EKBIS.CO, JAKARTA -- Pola konsumsi pangan olahan masyarakat Indonesia disebut cenderung meningkat. Bahkan, sepertiga pengeluaran masyarakat digunakan untuk pangan olahan.
Head of Research CIPS, Felippa Amanta mengatakan, isu keamanan pangan menjadi penting lantaran telah terjadi perubahan konsumsi makanan ke produk olahan atau ultra-olahan. Data Kementerian Pertanian (Kementan) menyebut, antara 2017 dan 2019, konsumsi makanan olahan meningkat 9,63 persen.
Sementara itu, data lain menyebutkan 30 persen pengeluaran bulanan untuk makanan didapatkan dari makanan dan minuman olahan. Peningkatan itu disertai dengan semakin banyaknya konsumen, terutama populasi urban yang memilih untuk membeli makanan dan jasa layanan pesan antar makanan lewat aplikasi daring.
Ia melanjutkan, di seluruh Asia Tenggara, gross merchandise value (GMV) diketahui melonjak 15 kali dari tahun 2015 ke 2019 sehingga nilainya mencapai 6 miliar dolar AS. Data riset Nielsen pun menyebut, di Indonesia jasa antar makanan daring diperkirakan tumbuh 11,5 persen setiap tahun antara 2020 hingga 2024.
Seiring masih adanya pandemi Covid-19, Felippa mengatakan jasa layanan pesan antar tentunya akan menjadi salah satu pilihan utama konsumen. Sebab, konsumen tak perlu keluar rumah dan bebas memilih makanan yang ingin dikonsumsi.

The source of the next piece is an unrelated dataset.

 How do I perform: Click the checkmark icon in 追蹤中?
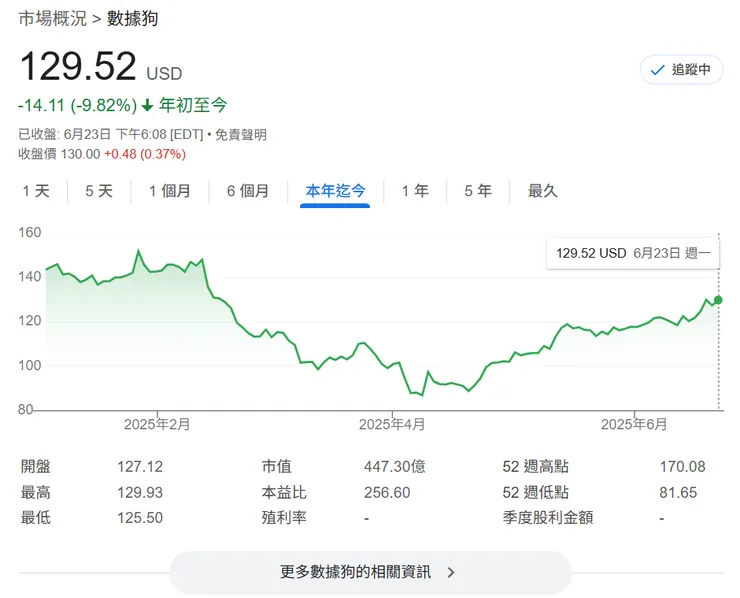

"Covid-19 mendorong layanan penggunaan layanan pesan antar makanan daring. Seperti lewat marketplace, aplikasi, restoran ke konsumen, media sosial, dan aplikasi. Karena itu butuh perhatian khusus untuk keamanan pangan," kata Felippa.
Sayangnya, kata dia, keamanan pangan di Indonesia masih belum ideal. Ia menuturkan, fakta-fakta soal keamanan pangan belum ada yang akurat karena kasusnya cenderung belum terlaporkan. Itu dikarenakan masyarakat Indonesia yang masih belum banyak melapor.